Grown of superlubricity a-C:H/MoS2 film on 9Cr18Mo steel for industrial application

Abstract

Abstract For the purpose of extensive application of superlubritic solid films material, the steel substrate as the most widely used engineering material should be taken into consideration instead of lab-used Si substrates. In present work, the bilayer a-C:H/MoS2 film was grown on a 9Cr18Mo steel substrate with a Ti/TiN/TiCN transition layer to assure strong interfacial adhesion. A steady state of superlubricity (friction coefficient ~ 0.008) was obtained under high normal loads (beyond 15 N) in open atmosphere not only on Si substrate but also on 9Cr18Mo steel substrate, though the roughness of which is 10 times higher than that of the Si substrates.

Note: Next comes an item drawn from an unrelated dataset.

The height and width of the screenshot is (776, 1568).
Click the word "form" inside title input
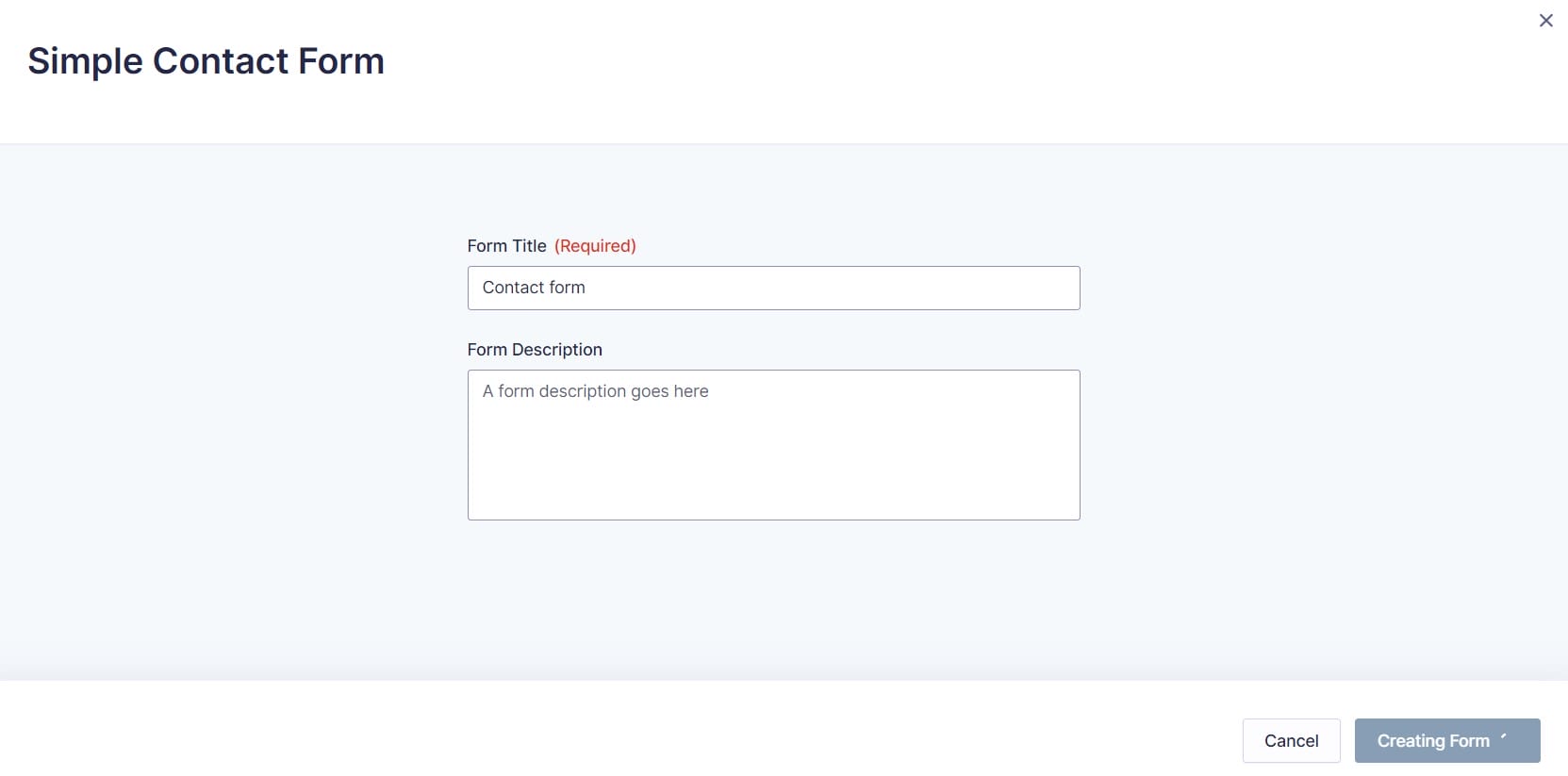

Compared to the naked 9Cr18Mo steel, the introduction of the a-C:H/MoS2 film can reduce the friction coefficient and wear rate to nearly 1/50 and 1/6, respectively. Detailed experimental studies reveal that realization of ultralow friction is attributed to low contacting stress (5 N and 11 N) induced structure of oriented molybdenum disulfide in wear debris. Further, amorphous molybdenum disulfide accelerates the formation of oriented graphene ribbon under high contacting stress (15 N and 20 N) at the contact interfaces helping to achieve superlubricity. Thus, our work here provides a strategy for design an industrial scale superlubricity friction system.